February is American Heart Month. You are going to see a lot of red ribbons and generic advice about “eating less salt” and “going for a jog.”
But in my practice, I see a different story.
I see patients who go to their annual physical, get a basic cholesterol panel, and are told, “Everything looks great!” Then, they go home and continue to feel fatigued, inflamed, or simply uneasy about their long-term risks.
The reality is that standard cholesterol testing (Total Cholesterol and LDL) was developed decades ago. It gives us a rough estimate of your risk, but it misses the nuance. It’s like counting the cars on the highway without checking to see if any of them are on fire.

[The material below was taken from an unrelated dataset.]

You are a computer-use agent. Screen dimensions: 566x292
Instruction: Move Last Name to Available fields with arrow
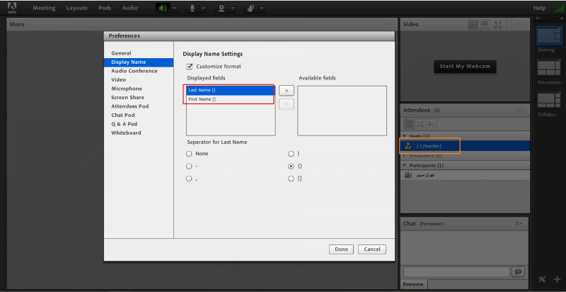pyautogui.click(x=286, y=91)
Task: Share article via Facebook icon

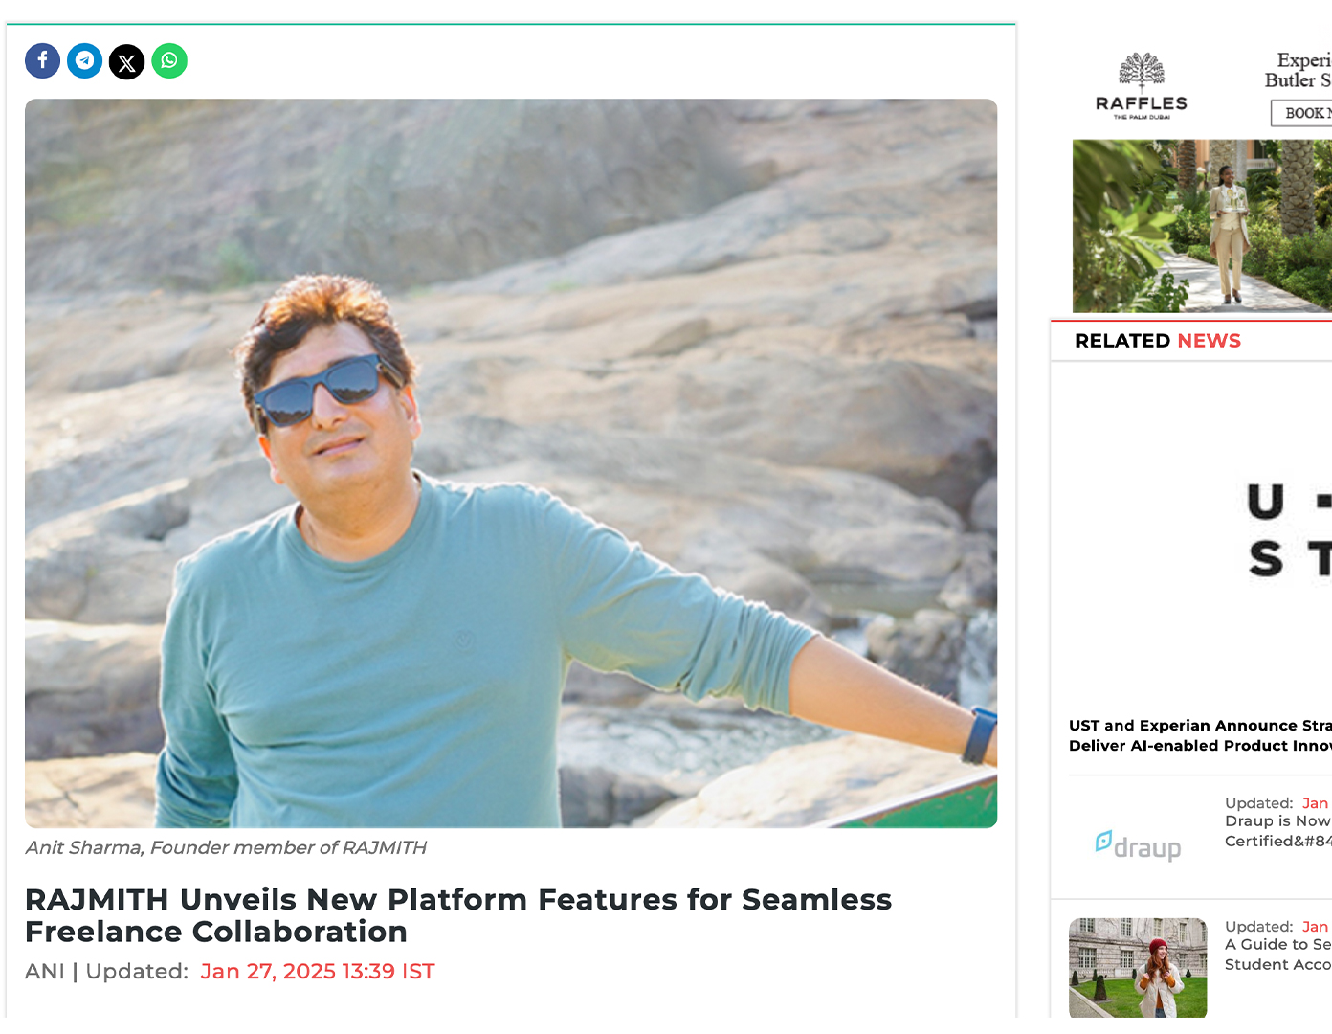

If you really want to know your cardiovascular risk, we need to look deeper. Here are the three markers I run on my patients that standard physicals often skip.
1. ApoB (Apolipoprotein B)
You’ve heard of LDL (the “bad” cholesterol). But LDL-C just measures the weight of the cholesterol in your blood.
ApoB measures the actual number of particles capable of causing plaque buildup.
Think of it this way: You can have “normal” LDL but a sky-high number of small, dense particles that are aggressively damaging your arteries. If we only look at LDL, we miss the real culprit. ApoB is widely considered by modern lipidologists to be a far superior predictor of heart disease than LDL alone.
2. hs-CRP (High-Sensitivity C-Reactive Protein)
Cholesterol is just one half of the equation. The other half is inflammation.
Cholesterol generally doesn’t stick to smooth, healthy artery walls. It sticks to damage. hs-CRP measures systemic inflammation in your body. If your arteries are inflamed (like a scratch on the inside of a pipe), cholesterol gets trapped there to “patch” the damage. That patch becomes plaque.
If your cholesterol is low but your hs-CRP is high, you are still at risk. We need to cool the inflammation down.
3. Fasting Insulin (Not just Glucose)
Most doctors check your Fasting Glucose or A1c. These tell us what your blood sugar is doing right now.
Fasting Insulin tells us how hard your pancreas is working to keep that number down.
Insulin resistance is a primary driver of heart disease. High insulin levels stiffen arteries and increase blood pressure long before your blood sugar ever registers as “Diabetic.” By the time your Glucose is high, the damage has been happening for years. We want to catch it while it’s just an insulin problem.
Stop Guessing with Your Heart
If you are relying on a lab panel from 1995 to predict your health in 2026, you aren’t getting the full picture.
Knowing these numbers doesn’t just predict risk—it gives us a roadmap to fix it. Whether through nutrition, targeted supplementation, or medication, we can change these numbers. But only if we measure them.